■ **Your assignment**:
Return each of the entries below precisely as it appears.

(Raw data Opens)

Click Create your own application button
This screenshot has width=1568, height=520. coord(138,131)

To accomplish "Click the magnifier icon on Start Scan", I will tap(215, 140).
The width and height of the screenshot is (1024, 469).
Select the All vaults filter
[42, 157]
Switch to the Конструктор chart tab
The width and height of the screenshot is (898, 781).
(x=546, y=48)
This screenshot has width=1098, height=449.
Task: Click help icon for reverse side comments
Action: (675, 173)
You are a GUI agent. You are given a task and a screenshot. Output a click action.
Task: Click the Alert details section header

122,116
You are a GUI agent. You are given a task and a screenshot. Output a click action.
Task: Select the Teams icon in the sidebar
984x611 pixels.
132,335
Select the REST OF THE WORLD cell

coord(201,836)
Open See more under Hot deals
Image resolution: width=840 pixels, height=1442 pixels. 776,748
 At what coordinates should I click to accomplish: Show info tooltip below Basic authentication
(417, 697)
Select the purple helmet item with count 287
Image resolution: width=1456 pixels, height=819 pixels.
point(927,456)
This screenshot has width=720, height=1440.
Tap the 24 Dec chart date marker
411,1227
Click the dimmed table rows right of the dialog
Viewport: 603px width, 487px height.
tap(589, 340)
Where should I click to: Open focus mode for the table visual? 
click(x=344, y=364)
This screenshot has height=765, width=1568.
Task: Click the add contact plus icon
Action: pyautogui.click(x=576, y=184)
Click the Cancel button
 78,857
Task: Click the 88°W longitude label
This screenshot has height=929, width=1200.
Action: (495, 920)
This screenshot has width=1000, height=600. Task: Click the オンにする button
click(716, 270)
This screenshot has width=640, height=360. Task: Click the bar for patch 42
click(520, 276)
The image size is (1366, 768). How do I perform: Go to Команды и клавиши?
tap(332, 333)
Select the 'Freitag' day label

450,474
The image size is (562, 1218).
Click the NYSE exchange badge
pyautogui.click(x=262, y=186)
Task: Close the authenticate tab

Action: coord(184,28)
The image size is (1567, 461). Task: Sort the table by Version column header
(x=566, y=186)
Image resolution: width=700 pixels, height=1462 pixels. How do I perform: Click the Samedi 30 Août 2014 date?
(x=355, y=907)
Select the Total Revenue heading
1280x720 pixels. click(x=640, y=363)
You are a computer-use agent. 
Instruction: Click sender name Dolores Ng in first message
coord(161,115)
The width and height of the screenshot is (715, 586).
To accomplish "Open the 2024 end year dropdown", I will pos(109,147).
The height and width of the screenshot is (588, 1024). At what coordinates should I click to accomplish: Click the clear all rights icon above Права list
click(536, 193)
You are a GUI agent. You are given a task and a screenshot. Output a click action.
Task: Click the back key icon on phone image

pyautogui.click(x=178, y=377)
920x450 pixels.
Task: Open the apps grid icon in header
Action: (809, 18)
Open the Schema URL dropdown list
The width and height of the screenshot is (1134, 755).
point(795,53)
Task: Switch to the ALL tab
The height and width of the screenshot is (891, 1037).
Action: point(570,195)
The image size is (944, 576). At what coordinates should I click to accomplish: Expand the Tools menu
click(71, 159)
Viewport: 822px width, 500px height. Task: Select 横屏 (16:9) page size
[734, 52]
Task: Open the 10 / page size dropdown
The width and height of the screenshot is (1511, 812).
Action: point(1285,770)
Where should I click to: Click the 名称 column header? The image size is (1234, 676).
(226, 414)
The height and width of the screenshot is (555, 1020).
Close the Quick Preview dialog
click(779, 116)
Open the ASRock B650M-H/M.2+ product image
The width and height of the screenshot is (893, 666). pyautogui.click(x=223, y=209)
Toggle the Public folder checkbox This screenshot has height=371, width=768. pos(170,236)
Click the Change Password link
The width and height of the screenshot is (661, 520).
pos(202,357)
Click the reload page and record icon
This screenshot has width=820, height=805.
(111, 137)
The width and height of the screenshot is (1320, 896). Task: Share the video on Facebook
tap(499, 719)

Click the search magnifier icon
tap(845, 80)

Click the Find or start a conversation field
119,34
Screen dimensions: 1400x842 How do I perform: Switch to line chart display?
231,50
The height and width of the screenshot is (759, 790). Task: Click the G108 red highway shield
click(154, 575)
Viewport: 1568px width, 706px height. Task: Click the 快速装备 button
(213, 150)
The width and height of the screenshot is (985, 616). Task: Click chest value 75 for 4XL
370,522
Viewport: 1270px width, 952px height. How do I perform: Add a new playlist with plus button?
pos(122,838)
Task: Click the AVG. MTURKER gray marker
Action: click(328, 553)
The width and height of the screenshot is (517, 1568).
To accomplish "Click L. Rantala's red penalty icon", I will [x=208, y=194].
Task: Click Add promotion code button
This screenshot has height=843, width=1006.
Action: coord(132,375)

(Raw data Closes)

■ **Expected output**:
Click Create your own application button
This screenshot has width=1568, height=520. coord(138,131)

To accomplish "Click the magnifier icon on Start Scan", I will tap(215, 140).
The width and height of the screenshot is (1024, 469).
Select the All vaults filter
[42, 157]
Switch to the Конструктор chart tab
The width and height of the screenshot is (898, 781).
(x=546, y=48)
This screenshot has width=1098, height=449.
Task: Click help icon for reverse side comments
Action: (675, 173)
You are a GUI agent. You are given a task and a screenshot. Output a click action.
Task: Click the Alert details section header

122,116
You are a GUI agent. You are given a task and a screenshot. Output a click action.
Task: Select the Teams icon in the sidebar
984x611 pixels.
132,335
Select the REST OF THE WORLD cell

coord(201,836)
Open See more under Hot deals
Image resolution: width=840 pixels, height=1442 pixels. 776,748
 At what coordinates should I click to accomplish: Show info tooltip below Basic authentication
(417, 697)
Select the purple helmet item with count 287
Image resolution: width=1456 pixels, height=819 pixels.
point(927,456)
This screenshot has width=720, height=1440.
Tap the 24 Dec chart date marker
411,1227
Click the dimmed table rows right of the dialog
Viewport: 603px width, 487px height.
tap(589, 340)
Where should I click to: Open focus mode for the table visual? 
click(x=344, y=364)
This screenshot has height=765, width=1568.
Task: Click the add contact plus icon
Action: pyautogui.click(x=576, y=184)
Click the Cancel button
 78,857
Task: Click the 88°W longitude label
This screenshot has height=929, width=1200.
Action: (495, 920)
This screenshot has width=1000, height=600. Task: Click the オンにする button
click(716, 270)
This screenshot has width=640, height=360. Task: Click the bar for patch 42
click(520, 276)
The image size is (1366, 768). How do I perform: Go to Команды и клавиши?
tap(332, 333)
Select the 'Freitag' day label

450,474
The image size is (562, 1218).
Click the NYSE exchange badge
pyautogui.click(x=262, y=186)
Task: Close the authenticate tab

Action: coord(184,28)
The image size is (1567, 461). Task: Sort the table by Version column header
(x=566, y=186)
Image resolution: width=700 pixels, height=1462 pixels. How do I perform: Click the Samedi 30 Août 2014 date?
(x=355, y=907)
Select the Total Revenue heading
1280x720 pixels. click(x=640, y=363)
You are a computer-use agent. 
Instruction: Click sender name Dolores Ng in first message
coord(161,115)
The width and height of the screenshot is (715, 586).
To accomplish "Open the 2024 end year dropdown", I will pos(109,147).
The height and width of the screenshot is (588, 1024). At what coordinates should I click to accomplish: Click the clear all rights icon above Права list
click(536, 193)
You are a GUI agent. You are given a task and a screenshot. Output a click action.
Task: Click the back key icon on phone image

pyautogui.click(x=178, y=377)
920x450 pixels.
Task: Open the apps grid icon in header
Action: (809, 18)
Open the Schema URL dropdown list
The width and height of the screenshot is (1134, 755).
point(795,53)
Task: Switch to the ALL tab
The height and width of the screenshot is (891, 1037).
Action: point(570,195)
The image size is (944, 576). At what coordinates should I click to accomplish: Expand the Tools menu
click(71, 159)
Viewport: 822px width, 500px height. Task: Select 横屏 (16:9) page size
[734, 52]
Task: Open the 10 / page size dropdown
The width and height of the screenshot is (1511, 812).
Action: point(1285,770)
Where should I click to: Click the 名称 column header? The image size is (1234, 676).
(226, 414)
The height and width of the screenshot is (555, 1020).
Close the Quick Preview dialog
click(779, 116)
Open the ASRock B650M-H/M.2+ product image
The width and height of the screenshot is (893, 666). pyautogui.click(x=223, y=209)
Toggle the Public folder checkbox This screenshot has height=371, width=768. pos(170,236)
Click the Change Password link
The width and height of the screenshot is (661, 520).
pos(202,357)
Click the reload page and record icon
This screenshot has width=820, height=805.
(111, 137)
The width and height of the screenshot is (1320, 896). Task: Share the video on Facebook
tap(499, 719)

Click the search magnifier icon
tap(845, 80)

Click the Find or start a conversation field
119,34
Screen dimensions: 1400x842 How do I perform: Switch to line chart display?
231,50
The height and width of the screenshot is (759, 790). Task: Click the G108 red highway shield
click(154, 575)
Viewport: 1568px width, 706px height. Task: Click the 快速装备 button
(213, 150)
The width and height of the screenshot is (985, 616). Task: Click chest value 75 for 4XL
370,522
Viewport: 1270px width, 952px height. How do I perform: Add a new playlist with plus button?
pos(122,838)
Task: Click the AVG. MTURKER gray marker
Action: click(328, 553)
The width and height of the screenshot is (517, 1568).
To accomplish "Click L. Rantala's red penalty icon", I will [x=208, y=194].
Task: Click Add promotion code button
This screenshot has height=843, width=1006.
Action: coord(132,375)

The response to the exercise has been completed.